“In 1892, the French-born impressionist painter, Gustave Caillebotte, produced “Iris bleus, jardin du Petit Gennevilliers” … an oil on canvas, 21¾” x 18¼”. Little did he know that some 127 years later, Iris Bleus would be at the heart of the present appeal.”
So begins the recent decision by the Federal Court of Appeal in Canada (Attorney General) v. Heffel Gallery Limited, a case which has caused a stir in cultural property and art law in Canada over the past year.
The case involved a work by French impressionist painter Gustave Caillebotte, which was sold in 2016 by Toronto-based Heffel Fine Art Auction House for $678,500 to a gallery in London. Following the sale, as required by the Cultural Property Export and Import Act, Heffel applied for an export permit in order to send the painting to the purchaser in the UK. However, the application was rejected by the Canadian Cultural Property Export Review Board (the “Board”), on the basis that the work was of “outstanding significance” and of “national importance”, and should therefore remain in Canada.

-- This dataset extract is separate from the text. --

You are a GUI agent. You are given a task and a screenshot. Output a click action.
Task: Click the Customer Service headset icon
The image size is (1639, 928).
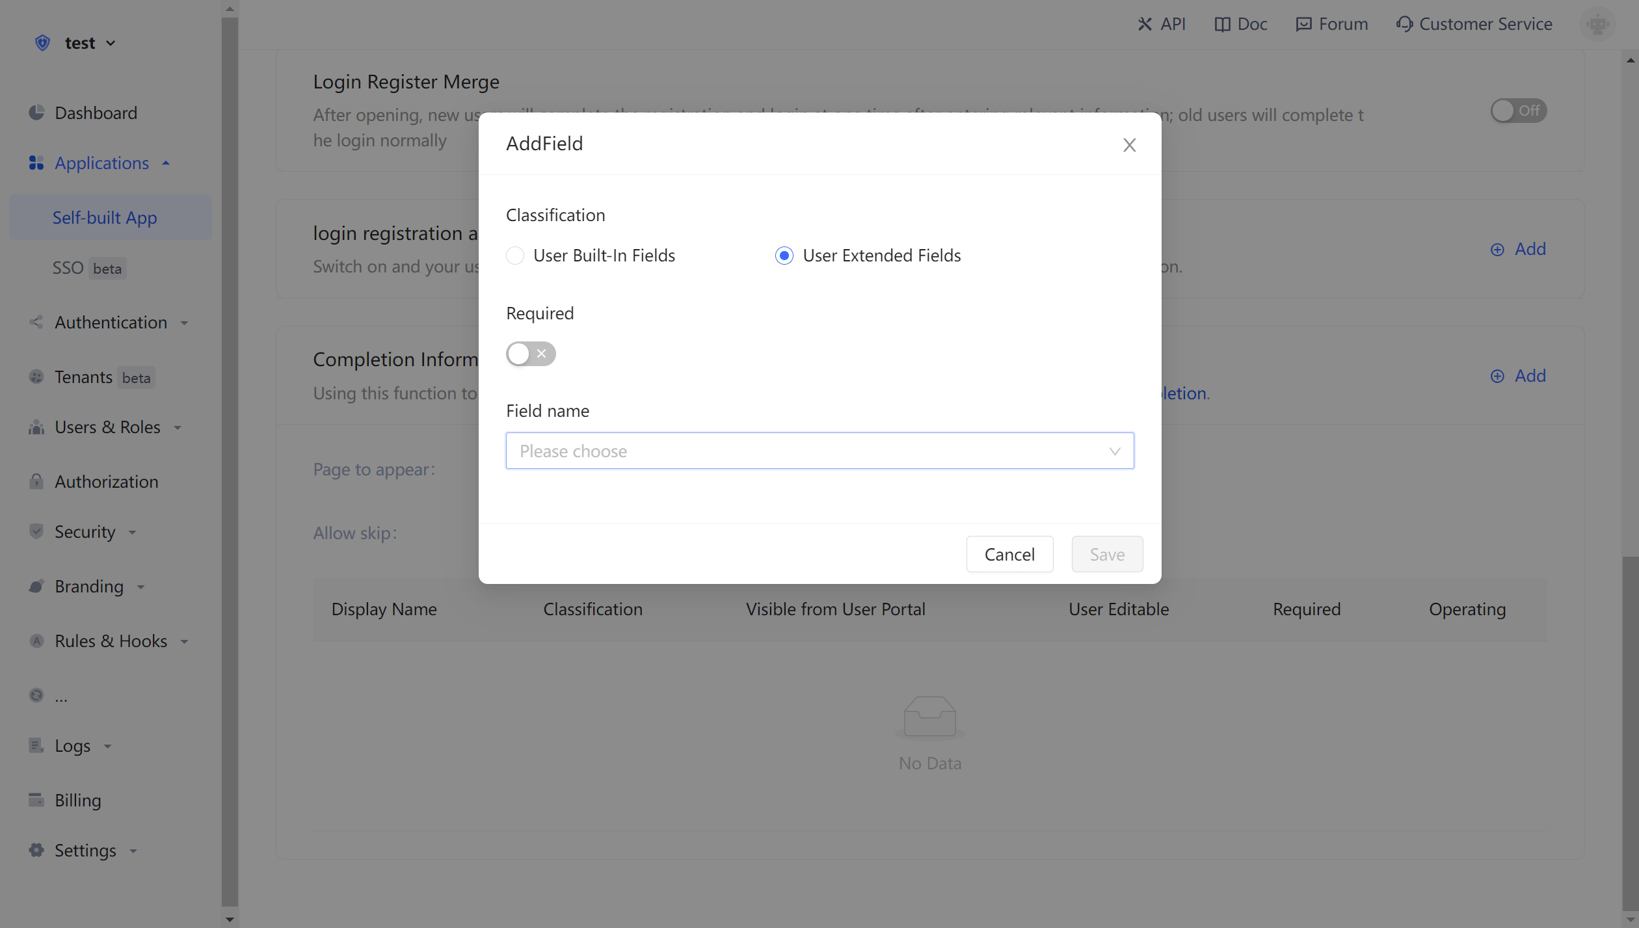click(x=1404, y=25)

Heffel challenged the Board’s decision by way judicial review before the Federal Court, and in June 2018, the court held that the Board’s determination that a French-born painter’s work could be of “national importance” was unreasonable, and quashed the decision, thereby clearing a path for the sale to proceed. The Federal Court’s decision effectively restricted the designation of “national importance” to works with specifically Canadian significance.
But that was not the end of the story. The Attorney General quickly appealed and, earlier this month, the Federal Court of Appeal upheld the Board’s initial decision. The Board’s determination that the Caillebotte was of “national importance” was upheld, and the work is therefore destined to stay in Canada.
Why the Federal Court’s Decision Mattered
The Federal Court’s narrow interpretation of “national importance” from its June 2018 decision caused great concern among Canadian museums and galleries for several reasons.
Export of Art and Cultural Property
Firstly, a permit application for the export of an artwork or other cultural property will generally only be refused if the property is both of “outstanding significance” and of “national importance”. That is, a work may be freely exported from Canada if it is not deemed to be of national importance. By effectively limiting the classification of “national importance” to works created in Canada by Canadians, the Federal Court’s decision would allow works of outstanding significance currently held in Canada to leave the country more freely, thereby potentially depriving Canadians access to significant works of art and cultural property.
Donation of Art and Cultural Property
Secondly, the government of Canada provides tax incentives (including a charitable donation tax credit for individuals, or a deduction for corporations) to encourage donations of artwork and cultural property to designated institutions in Canada, in order to ensure that such property remains in Canada for the benefit of Canadians. However, to qualify for the incentives, the work must be of “outstanding significance” and of “national importance”.
The concern was that the Federal Court’s restrictive interpretation of “national importance” would make the criteria for the tax incentives more difficult to satisfy, thereby resulting in a decrease in donations to cultural institutions in Canada. In fact, shortly after the Federal Court’s decision, leaders from several major Canadian museums published an open letter warning that “donations that were in progress – even from recognized Canadian collections – have been frozen, preventing [the] institutions from acquiring major works”. Ten Canadian museums, including the Vancouver Art Gallery, would also go on to act as interveners in the appeal. The Federal Court’s decision was so consequential that the 2019 Federal Budget proposed amending the Income Tax Act and the Cultural Property Export and Import Act to remove the requirement that a work be of “national importance” in order to qualify for the tax incentives, which would bypass the problematic interpretation adopted in the Federal Court’s decision.
The above concerns, however, have largely been quelled since the Federal Court of Appeal’s decision two weeks ago, which disapproved of the lower court’s restrictive interpretation of “national importance”. The Appeals decision affirms that significant works by foreign artists may be protected from export – and their donation eligible for tax incentives – despite a tenuous, or absent any, connection to Canada.
Although this decision may have been welcomed by museum representatives, it was not considered a victory for auctioneers like Heffel and other commercial dealers, who struggle with the export restrictions when attempting to attract international buyers.
It is this competing interest between museums and galleries, who generally benefit from a broad interpretation of “national importance”, and auctioneers and dealers, who are limited in their ability to export by such a broad interpretation, that has led to calls for reform of the cultural property and art law regime in Canada – specifically, a separation of the export and donation schemes. It appears the government has been listening, as the proposed amendments to the Cultural Property Export and Import Act in the 2019 Federal Budget specifically apply only to donations of cultural property, and do not affect the export analysis. Consequently, there are signs that such changes may be on the horizon.